Mental health and homelessness are the main challenges facing Ontario’s cities and municipalities, according to a group made of over two dozen elected leaders.
The Ontario Big City Mayors (OBCM) caucus meeting was held on Friday in Blenheim, on a Pardoville property overlooking Lake Erie.
According to OBCM Chair Marianne Meed Ward, the meeting focused on the need to address the homelessness crisis across the province, which also ties greatly into mental health and addiction issues. She emphasized the need for increased funding from the provincial level of government to tackle these ongoing challenges at the municipal level.

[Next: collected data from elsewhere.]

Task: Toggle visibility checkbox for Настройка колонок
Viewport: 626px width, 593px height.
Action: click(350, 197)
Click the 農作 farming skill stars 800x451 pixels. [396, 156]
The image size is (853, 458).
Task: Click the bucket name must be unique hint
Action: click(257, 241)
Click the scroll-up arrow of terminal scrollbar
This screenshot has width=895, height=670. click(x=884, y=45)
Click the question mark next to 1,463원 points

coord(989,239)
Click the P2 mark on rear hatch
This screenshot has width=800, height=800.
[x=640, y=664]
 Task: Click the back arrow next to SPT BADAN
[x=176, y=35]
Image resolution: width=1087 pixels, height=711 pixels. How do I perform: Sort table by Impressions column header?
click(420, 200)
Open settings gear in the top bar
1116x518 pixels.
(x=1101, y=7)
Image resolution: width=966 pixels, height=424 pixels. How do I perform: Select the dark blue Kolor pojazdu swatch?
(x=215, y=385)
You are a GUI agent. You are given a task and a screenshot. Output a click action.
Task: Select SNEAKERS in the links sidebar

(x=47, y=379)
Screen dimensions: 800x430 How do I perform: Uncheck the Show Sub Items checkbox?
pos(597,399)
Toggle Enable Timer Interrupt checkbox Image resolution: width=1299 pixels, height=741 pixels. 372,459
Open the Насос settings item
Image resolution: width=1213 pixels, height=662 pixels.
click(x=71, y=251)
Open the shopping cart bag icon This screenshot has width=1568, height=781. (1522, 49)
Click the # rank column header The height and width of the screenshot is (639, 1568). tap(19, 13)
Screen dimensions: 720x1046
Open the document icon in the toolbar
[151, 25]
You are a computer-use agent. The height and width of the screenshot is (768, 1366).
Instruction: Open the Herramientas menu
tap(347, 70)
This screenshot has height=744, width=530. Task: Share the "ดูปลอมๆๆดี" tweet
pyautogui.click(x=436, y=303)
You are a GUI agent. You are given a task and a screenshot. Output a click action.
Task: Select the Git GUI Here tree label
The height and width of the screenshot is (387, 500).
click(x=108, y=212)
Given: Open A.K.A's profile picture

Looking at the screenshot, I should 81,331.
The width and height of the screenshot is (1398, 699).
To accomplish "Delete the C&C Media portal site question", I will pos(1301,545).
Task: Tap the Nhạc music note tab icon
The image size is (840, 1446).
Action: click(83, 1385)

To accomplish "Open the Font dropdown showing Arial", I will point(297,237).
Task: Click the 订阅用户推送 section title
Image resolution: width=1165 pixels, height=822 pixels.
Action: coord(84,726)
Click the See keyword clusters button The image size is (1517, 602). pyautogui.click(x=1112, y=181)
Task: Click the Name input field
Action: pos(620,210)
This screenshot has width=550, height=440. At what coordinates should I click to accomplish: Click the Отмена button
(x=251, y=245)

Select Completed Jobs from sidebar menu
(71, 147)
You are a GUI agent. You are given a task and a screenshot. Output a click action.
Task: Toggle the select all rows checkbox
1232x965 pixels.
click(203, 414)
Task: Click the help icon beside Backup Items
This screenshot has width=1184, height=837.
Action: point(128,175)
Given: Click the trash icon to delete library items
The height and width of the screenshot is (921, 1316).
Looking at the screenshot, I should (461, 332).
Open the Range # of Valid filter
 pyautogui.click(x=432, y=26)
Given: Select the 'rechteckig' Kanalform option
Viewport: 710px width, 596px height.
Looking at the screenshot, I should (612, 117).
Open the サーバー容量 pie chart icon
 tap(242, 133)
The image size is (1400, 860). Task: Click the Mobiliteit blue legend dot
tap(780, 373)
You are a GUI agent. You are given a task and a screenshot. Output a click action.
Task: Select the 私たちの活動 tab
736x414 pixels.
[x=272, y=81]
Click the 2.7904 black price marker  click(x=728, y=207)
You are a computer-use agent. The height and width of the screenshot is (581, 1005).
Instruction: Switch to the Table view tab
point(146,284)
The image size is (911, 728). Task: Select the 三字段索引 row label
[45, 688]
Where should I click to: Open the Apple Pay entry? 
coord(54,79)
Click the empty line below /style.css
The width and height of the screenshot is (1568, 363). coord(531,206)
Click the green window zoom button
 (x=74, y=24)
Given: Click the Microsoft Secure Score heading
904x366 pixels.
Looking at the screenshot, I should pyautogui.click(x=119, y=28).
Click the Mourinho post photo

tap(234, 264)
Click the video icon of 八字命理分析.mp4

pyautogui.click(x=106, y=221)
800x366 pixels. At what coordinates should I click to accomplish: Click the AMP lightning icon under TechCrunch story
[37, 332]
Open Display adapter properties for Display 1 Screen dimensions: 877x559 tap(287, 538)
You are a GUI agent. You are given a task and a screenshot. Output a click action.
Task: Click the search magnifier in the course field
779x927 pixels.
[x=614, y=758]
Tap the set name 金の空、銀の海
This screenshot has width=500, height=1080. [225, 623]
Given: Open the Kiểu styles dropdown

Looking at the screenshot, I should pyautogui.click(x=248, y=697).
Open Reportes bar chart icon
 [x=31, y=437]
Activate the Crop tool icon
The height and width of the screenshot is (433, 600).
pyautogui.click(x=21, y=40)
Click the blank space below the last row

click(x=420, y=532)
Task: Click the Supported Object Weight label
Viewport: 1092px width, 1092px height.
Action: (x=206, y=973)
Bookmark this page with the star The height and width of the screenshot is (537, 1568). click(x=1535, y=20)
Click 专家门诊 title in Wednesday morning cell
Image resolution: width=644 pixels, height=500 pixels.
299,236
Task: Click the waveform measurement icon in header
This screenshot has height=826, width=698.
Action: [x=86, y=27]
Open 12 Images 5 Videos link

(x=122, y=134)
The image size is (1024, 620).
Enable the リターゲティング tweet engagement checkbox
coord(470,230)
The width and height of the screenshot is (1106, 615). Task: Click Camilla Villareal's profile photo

“This crisis is only growing,” said Meed Ward. “This is something that we’ve been advocating for from the government for several years and the time is now to act. This is a humanitarian crisis that is affecting every single municipality, large and small. People are dying in our streets and it doesn’t need to happen.”
She added that there is also a need for better coordination from upper levels of government and an action table to push policy changes forward.
“A lot of the issues are health-related and this is a provincial cost and a provincial jurisdiction,” said Meed Ward. “It is a very dangerous situation, not only for people living in encampments but for all of the residents who live around those encampments.”
Chatham-Kent Mayor Darrin Canniff said sharing ideas with other elected leaders helps to determine the best course of action when tackling shared challenges like the homelessness crisis.
“It’s essential that we come together as a group as the Ontario Big City Mayors. We go through a lot of best practices,” he said. “We learn from each other and that’s so important.”
The OBCM is made up of 29 mayors who collectively represent nearly 70 per cent of Ontario’s population.